I have to clarify a bunch of things. My class material is going a little over my head.
Let $V$ be a real inner product space, and $B : V \times V \to \mathbb{R}$ a bilinear form in an orthonormal basis $C$.
I am confused about what makes $B$ symmetric and how this relates to the matrix elements and its basis.
$B$ can be represented with an inner product $B(x,y) = \left< x, Ay \right>$
In this orthonormal basis $B(x,y) = \sum_{j,k=1}^{n,n} x_j y_k A_{jk}$
According to this equation it is obvious that if the matrix elements of $B$ are symmetric then $B(x,y) = B(y,x)$.
However, suppose the matrix elements of $B$ are not symmetric, but that $B$ is diagonalizable (I don't know whether nonsymmetry and diagonalizable is possible). If this is possible, then it seems to me that using the criterion of whether matrix elements are symmetric is a misnomer, because in another basis they might be.
This means I have to check whether $B$ is diagonalizable in order to know whether it is symmetric. I can't merely look at the matrix elements (this is for a homework assignment).
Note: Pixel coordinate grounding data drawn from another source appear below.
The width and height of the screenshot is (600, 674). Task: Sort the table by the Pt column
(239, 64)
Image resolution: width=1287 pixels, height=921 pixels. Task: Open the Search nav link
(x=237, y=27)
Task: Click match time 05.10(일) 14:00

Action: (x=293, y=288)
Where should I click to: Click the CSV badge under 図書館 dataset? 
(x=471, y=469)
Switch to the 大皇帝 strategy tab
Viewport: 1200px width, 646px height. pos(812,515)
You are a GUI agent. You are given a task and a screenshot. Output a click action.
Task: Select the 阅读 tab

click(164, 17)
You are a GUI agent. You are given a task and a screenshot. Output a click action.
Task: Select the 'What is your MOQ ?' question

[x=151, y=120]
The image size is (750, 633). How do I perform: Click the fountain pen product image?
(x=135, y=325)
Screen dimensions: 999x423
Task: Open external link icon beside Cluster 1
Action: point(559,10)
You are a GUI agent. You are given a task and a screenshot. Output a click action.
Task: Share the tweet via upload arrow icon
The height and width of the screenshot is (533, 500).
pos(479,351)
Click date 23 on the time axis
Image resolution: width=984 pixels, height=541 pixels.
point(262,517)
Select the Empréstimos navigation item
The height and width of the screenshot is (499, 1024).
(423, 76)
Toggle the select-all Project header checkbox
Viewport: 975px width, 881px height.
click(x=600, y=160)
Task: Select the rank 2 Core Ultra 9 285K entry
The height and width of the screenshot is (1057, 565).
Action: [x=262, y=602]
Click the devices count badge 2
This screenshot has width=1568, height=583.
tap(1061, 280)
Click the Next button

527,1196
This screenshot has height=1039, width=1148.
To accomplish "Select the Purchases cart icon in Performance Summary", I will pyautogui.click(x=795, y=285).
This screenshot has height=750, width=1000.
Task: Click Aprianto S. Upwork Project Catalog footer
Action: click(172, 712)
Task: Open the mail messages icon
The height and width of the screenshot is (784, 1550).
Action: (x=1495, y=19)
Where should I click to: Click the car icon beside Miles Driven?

If $A$ is symmetric, then it can be decomposed into $$ A = U^T DU $$ where $U=(u_1,\dots,u_n)$ is your orthonormal basis such that your scalar product B induced by A is diagnoal. Simply being diagonalizeable only requires $$ A = U^{-1} D U $$ with diagonal $D$. But if you want your new basis $U$ to be orthogonal, then you necessariliy have $\langle u_i, u_j\rangle = \delta_{ij}$ and this implies $$ U^T U = \mathbb{I} $$ and therefore $U^{-1}=U$. So if you find an orthonormal basis in which $A$ is diagonal, then you necessarily have $U^{-1}=U^T$ and thus $$ A = U^T DU = (U^T DU)^T = A^T $$ So $A$ must be symmetric. Together with our first statement we find, that this is an "if and only" if condition.